Re: [PATCH] Incremental sort (was: PoC: Partial sort) - Mailing list pgsql-hackers

From Tomas Vondra
Subject Re: [PATCH] Incremental sort (was: PoC: Partial sort)
Date
Msg-id 20200405130110.2bdxaz4ed5jx2eae@development
Whole thread Raw
In response to Re: [PATCH] Incremental sort (was: PoC: Partial sort)  (James Coleman <jtc331@gmail.com>)
Responses Re: [PATCH] Incremental sort (was: PoC: Partial sort)
Re: [PATCH] Incremental sort (was: PoC: Partial sort)
List pgsql-hackers
On Thu, Apr 02, 2020 at 09:40:45PM -0400, James Coleman wrote:
>On Thu, Apr 2, 2020 at 8:46 PM James Coleman <jtc331@gmail.com> wrote:
>>
>> On Thu, Apr 2, 2020 at 8:20 PM Tomas Vondra
>> <tomas.vondra@2ndquadrant.com> wrote:
>> > ...
>> > 5) Overall, I think the costing is OK. I'm sure we'll find cases that
>> > will need improvements, but that's fine. However, we now have
>> >
>> > - cost_tuplesort (used to be cost_sort)
>> > - cost_full_sort
>> > - cost_incremental_sort
>> > - cost_sort
>> >
>> > I find it a bit confusing that we have cost_sort and cost_full_sort. Why
>> > don't we just keep using the dummy path in label_sort_with_costsize?
>> > That seems to be the only external caller outside costsize.c.
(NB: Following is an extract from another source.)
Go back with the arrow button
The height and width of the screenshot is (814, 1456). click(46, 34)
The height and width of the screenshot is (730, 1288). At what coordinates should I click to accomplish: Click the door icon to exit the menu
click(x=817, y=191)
Then we
>> > could either make cost_full_sort static or get rid of it entirely.
>>
>> This another area of the patch I haven't really modified.
>
>See attached for a cleanup of this; it removed cost_fullsort so
>label_sort_with_costsize is back to how it was.
>
>I've directly merged this into the patch series; if you'd like to see
>the diff I can send that along.
>

Thanks. Attached is v54 of the patch, with some minor changes. The main
two changes are in add_partial_path_precheck(), firstly to also consider
startup_cost, as discussed before. The second change (in 0003) is a bit
of an experiment to make add_partial_precheck() cheaper by only calling
compare_pathkeys after checking the costs first (which should be cheaper
than the function call). add_path_precheck already does it in that order
anyway.

I noticed is that compare_path_costs_fuzzily and add_path_precheck both
check consider_startup/consider_param_startup to decide whether to look
at startup_cost. add_partial_path_precheck probably should od that too.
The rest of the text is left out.